Bluetooth is required only when you need to transfer files or use a Bluetooth headset. The wireless networking transmitter(i.e. your WiFi) uses quite a bit of power. Even when the device is not connected to a network, it will continue to search for one on a regular basis. And GPS is required only if you are having difficulty finding your way around some place while traveling. If you are not navigating, turn off GPS and let the device use whatever alternative location services your wireless network provider may offer. Switch off GPS Geolocation features in any other app that makes use of it as well. Switch off the Bluetooth and Wifi as well when not needed. By enabling the Airplane mode, you can collectively turn them all off. Go to Settings> Wireless & networks>Airplane Mode/WiFi/Bluetooth and for disabling the GPS, go to Settings>Location & security>Use GPS satellites.
4. Use 2G Networks Only Whenever Possible.
If you do not need access to high speed data, or there is no 3G network where you live, you can set your OS to use 2G mobile networks only. You will still have access to EDGE network data and WiFi if needed. To do this, go to Settings>Wireless & networks>mobile networks>Use only 2G networks and check the option.
5. Use the Power Control widget.
From Android 1.6 onwards, there is a widget that you can place on any one of your home screens that gives you quick control buttons for WiFi, Bluetooth, GPS, Push sync, and screen brightness (three levels). Use this to control your settings and turn them off to save battery power, as stated above. This is a nice easy shortcut. To apply this, go to Home screen>Menu>Add>Widgets>Power control
6. Switch off haptic feedback.
While you may leave on vibratory alerts as they may be necessary, you can simply switch off the haptic feedback from your virtual keyboard. Even though it may feel good to have haptic feedback, it is best to switch it off because every time you touch the screen, a haptic feedback takes away your battery power unnecessarily. You can find this setting inside Settings > Sound > Haptic feedback.
7. Disable Auto-Sync & Adobe Flash.
Certain built-in applications such as Email, keeps on trying to access the internet at regular intervals without user intervention, thus reducing battery power. You can either set it to sync at longer intervals, or simply switch off automatic syncing. You can manually sync to get updates by hitting refresh button. Go to Settings> Accounts and sync > General sync settings and remove the checkbox next to Auto-sync.
Adobe Flash is required for the functionality of certain websites. Flash gives an enriching web experience but also consumes a lot of battery. Switching it off is one possible way of reducing battery consumption. You can set the browser to load Flash only when you want it to load. To do this, open the internet browser, press the Menu button on your Android phone, select More, go to Settings > Enable Plug-ins and set it to On demand.

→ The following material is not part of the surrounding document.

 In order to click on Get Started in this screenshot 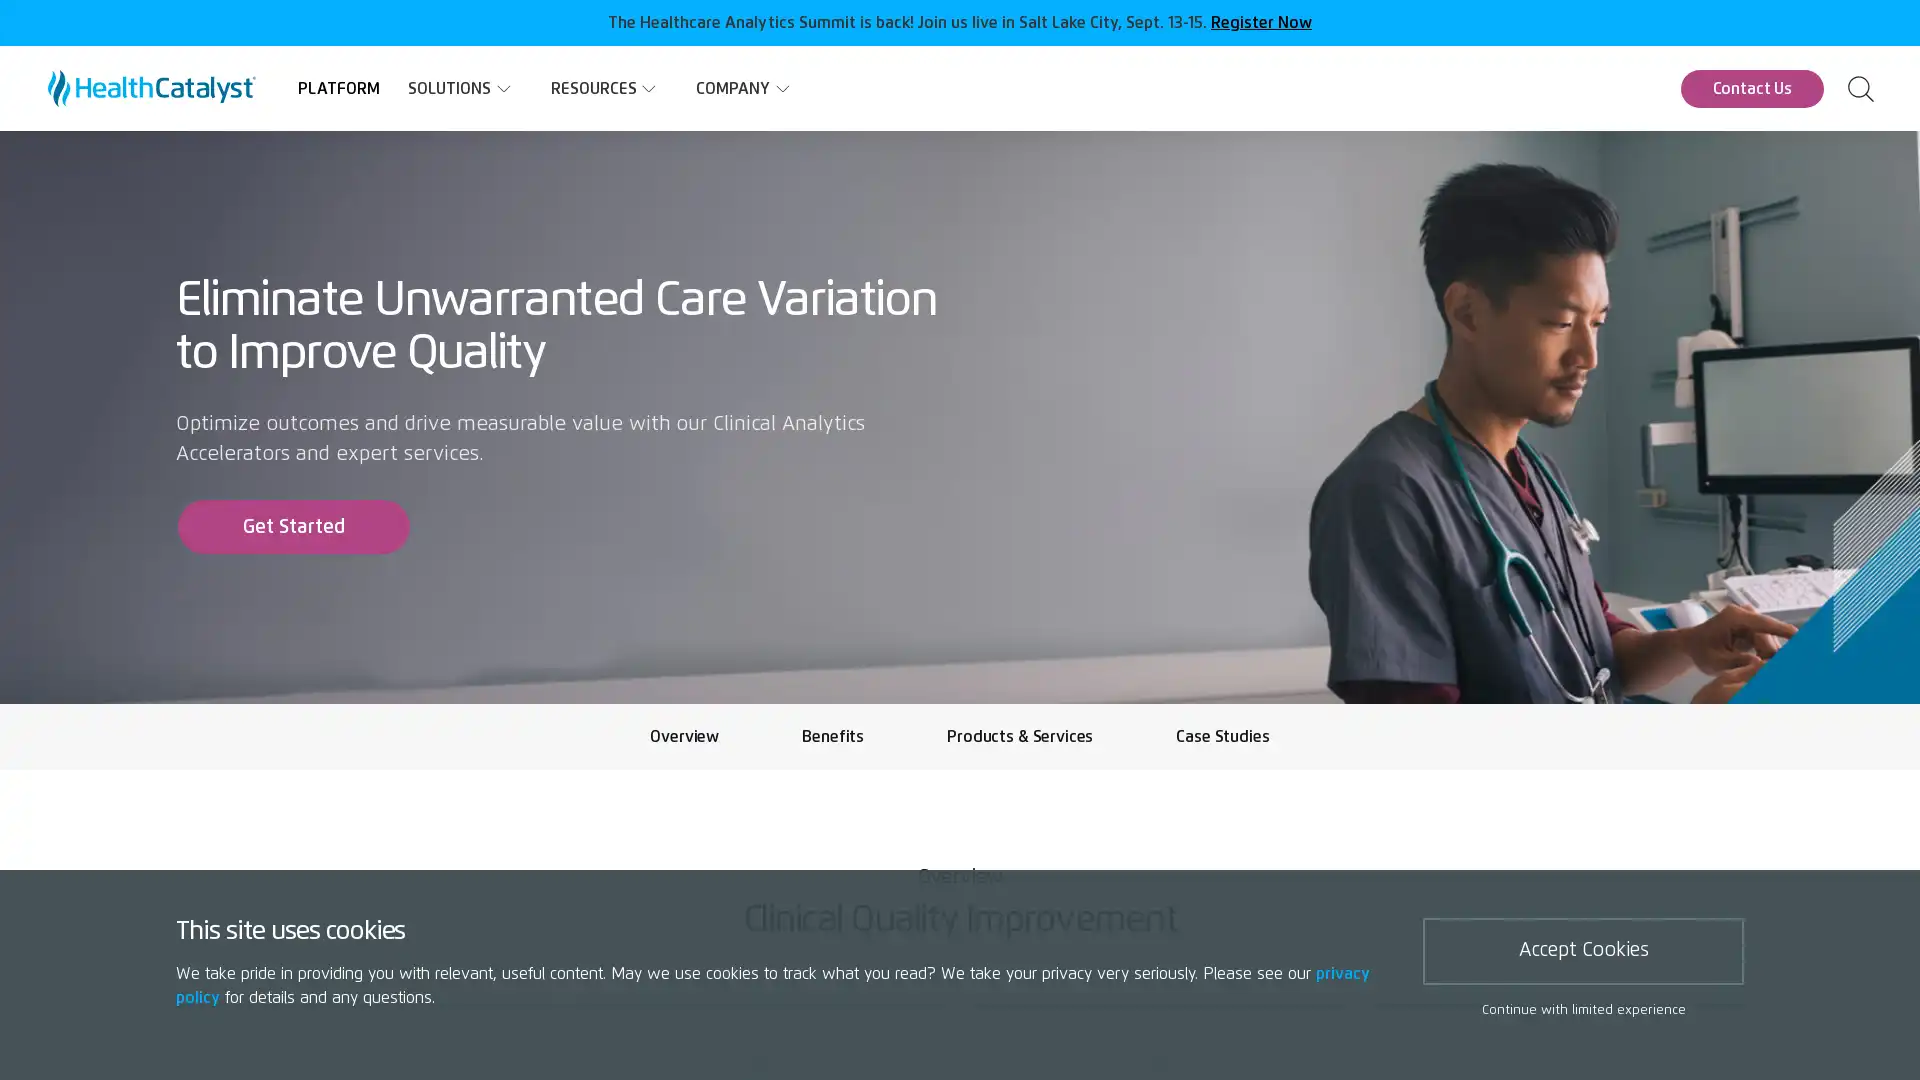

8. Uninstall unnecessary, unused apps & Do not leave applications running when you don’t need them.
If some of the applications that you might have installed earlier are seldom in use now, you can uninstall such applications. Also, Some applications have an option to turn off notifications. In such cases, you can turn off notifications so that they don’t run in the background. And once you are through with the apps, close them and return to the home screen.

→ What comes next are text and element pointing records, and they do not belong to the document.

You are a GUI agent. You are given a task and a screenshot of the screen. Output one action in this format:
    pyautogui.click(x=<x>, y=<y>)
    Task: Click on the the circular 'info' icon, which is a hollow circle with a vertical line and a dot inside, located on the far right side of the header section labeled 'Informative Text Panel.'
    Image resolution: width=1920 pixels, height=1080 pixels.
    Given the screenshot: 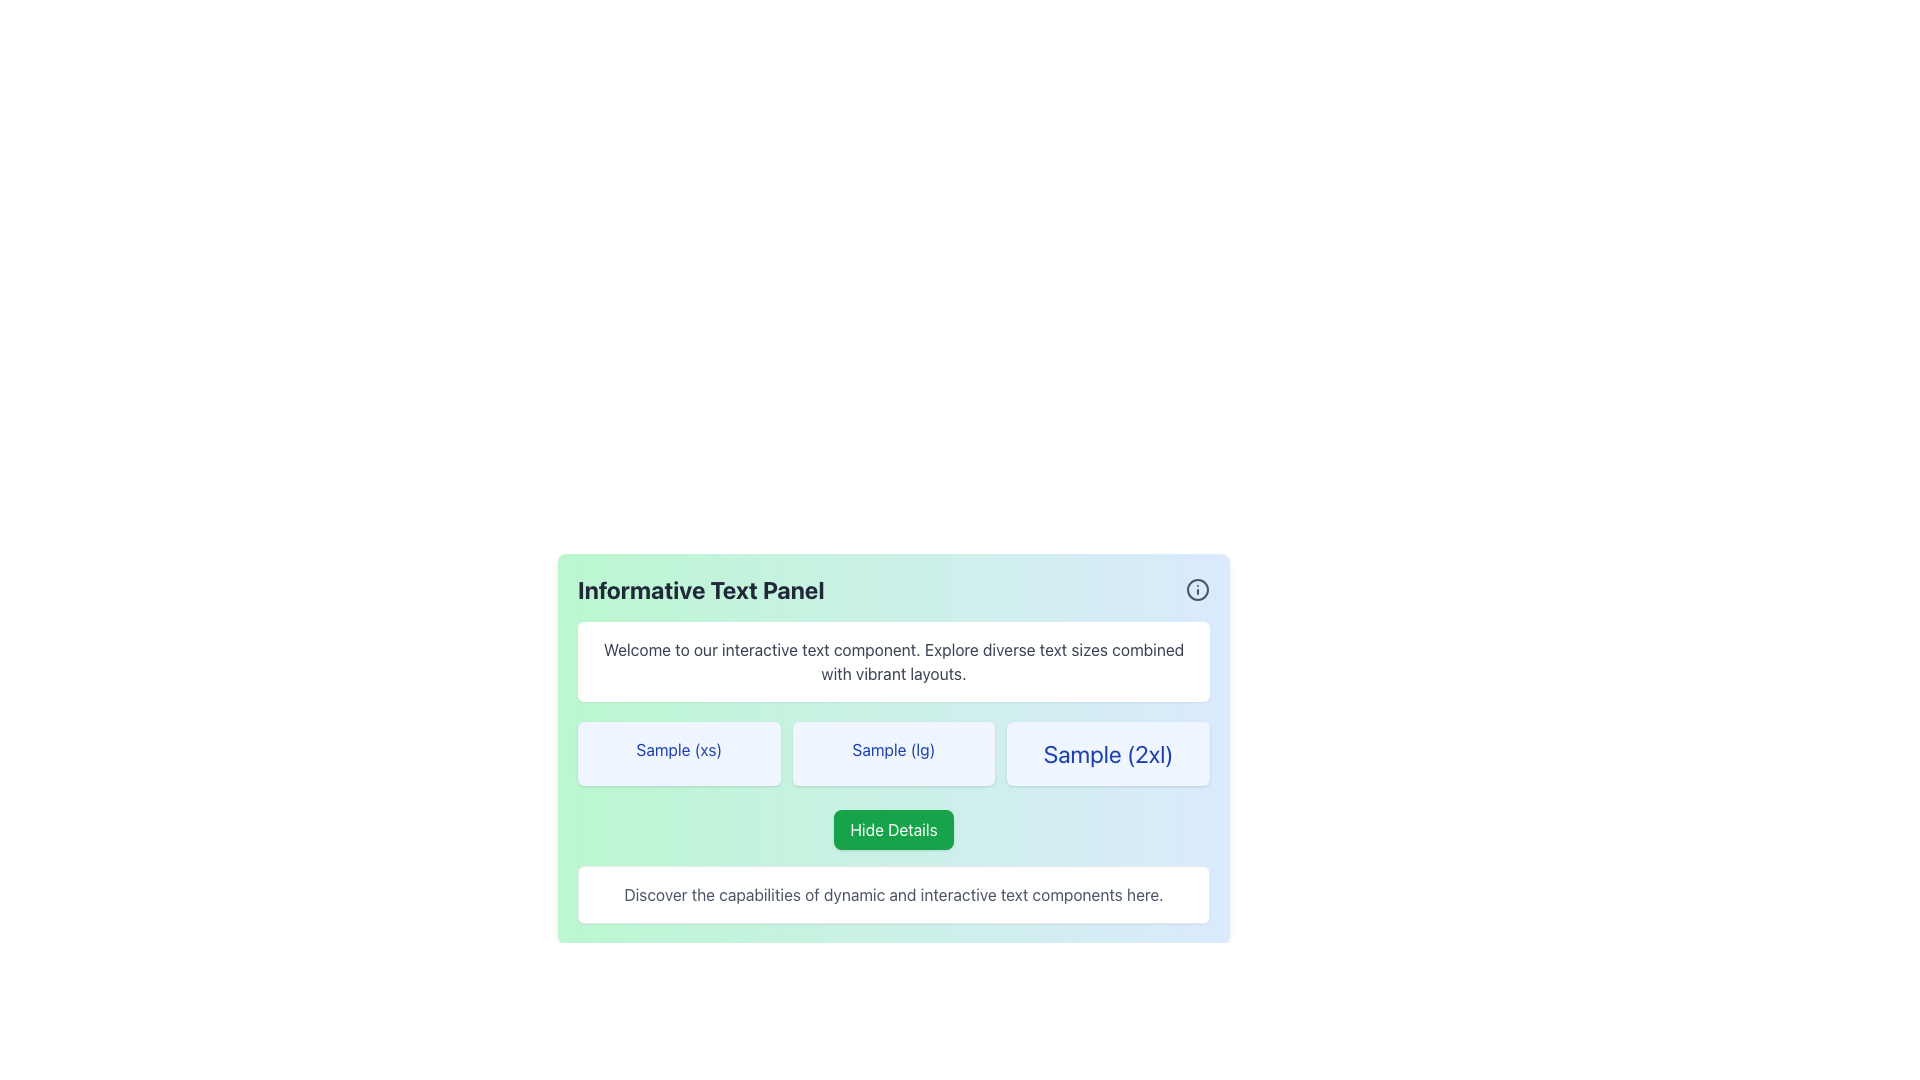 What is the action you would take?
    pyautogui.click(x=1198, y=589)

9. Disable unnecessary Home Screen widgets & animated wallpaper.
Widgets in Android phones are meant to make life easier and most of them actually do so. But certain widgets drain battery more than others, such as widgets pulling data from the internet in the background. As far as possible, such widgets must be avoided and removed if possible. And Animated wallpapers, though look so cool, drains your battery more than you may think it does. Disable them to save some battery power.
10. Use Some Great Battery Saving Apps.
Apart from the phone’s internal settings that have been discussed above that may enhance your battery life, there are some great mobile apps(free as well as paid) available in the Android market that can be your perfect tool in making your device’s battery run longer. Some of them are Task Killer, Longevity, Power Tone-up, Easy Battery Saver, One Touch Battery Saver & Juice Defender.